Pre-Med Year 1: Done

by Lorien E. Menhennett

Well, it’s official: I have finished year 1 of my pre-med courses. It’s surreal. Two years ago, I was a laid-off textbook editor barely contemplating the road to medical school. One year ago, I was gearing up to work in a research lab and start classes in the fall, not having “done” any science since my sophomore year of college (back in 2000). And now I have a 4.0 for 29 credit hours of straight science courses. Things are looking good.

More importantly, I am loving this journey. Courses I knew I would enjoy (such as biology) have delivered. Classes I thought I would have to fight my way through (namely, physics) have piqued my interest in some way. Subjects I didn’t even know would capture my attention (I’m referring to research here) have lured me in.
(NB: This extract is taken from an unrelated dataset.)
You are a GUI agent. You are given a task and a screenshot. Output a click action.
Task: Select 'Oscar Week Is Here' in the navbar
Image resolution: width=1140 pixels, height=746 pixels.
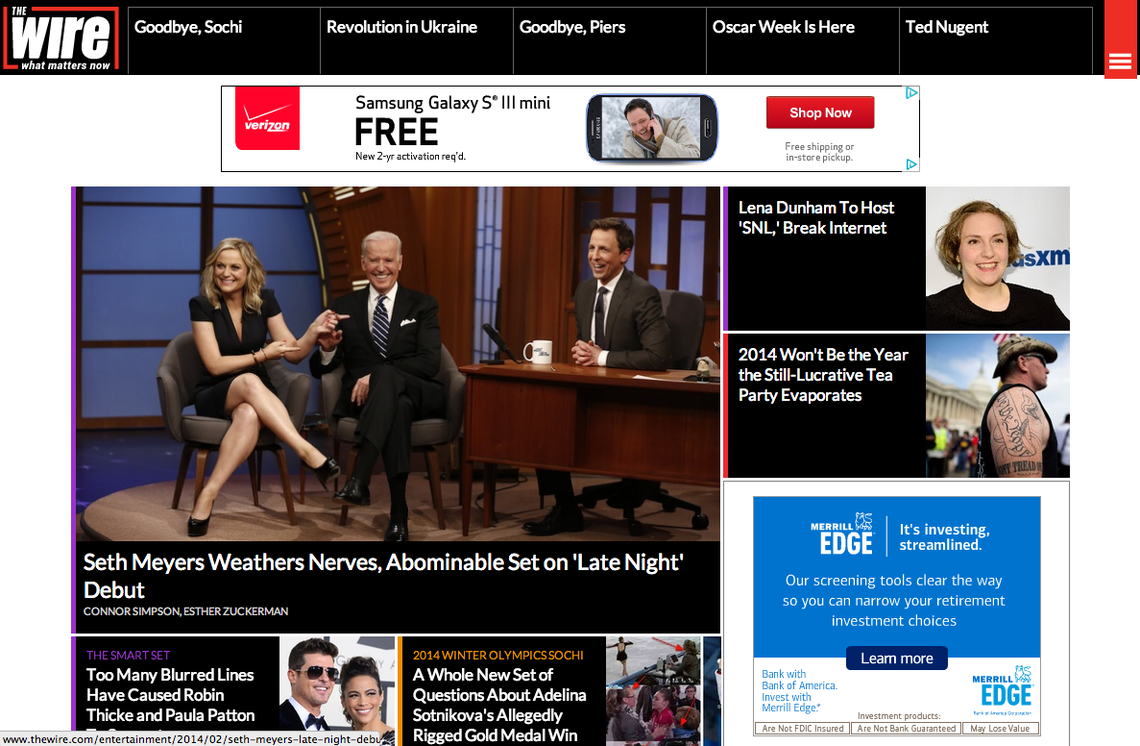(782, 27)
I have learned so much, but everything I have learned has only made me want to learn more. Case in point: I practically drooled when I looked at the list of upper-level science classes I was eligible to register for next year; the hardest part was that I obviously have limited time and can’t take everything. With most of my requirements out of the way (physics, gen bio, and gen chem), all I have to take, in terms of pre-reqs, is organic chemistry. But since I’ll be in school, I get to take so much more: anatomy, a cadaver dissection lab, genetics, and biochemistry. I absolutely can’t wait to take what I have learned this year and add to and expand upon it. I feel like this year, I got a general outline of so many things; in the future I will be filling in a lot of the details of that outline. Being a former journalist (and still very much a writer), I understand the importance of an outline, but I also understand that the meat of a “story” lies in the details. And I am hungry for those details.

I look at some of my classmates who are so impatient to “get there” – to medical school, I guess. But I have a feeling that once they get to medical school, they will just want to, again, “get there” – to residency. And then to a fellowship, etc. If you are always focusing on the future, you miss what is in front of you. And that is the most beautiful, amazing part of life. Sure, I’m excited to go to medical school. But I am enjoying each day as I go. Because if I don’t, this journey is empty. And I won’t have absorbed all the lessons and knowledge I can gain along the way. And in many ways, that would make not only this journey empty, but my life empty as well. And in emptiness, I would certainly not be fulfilling my dream.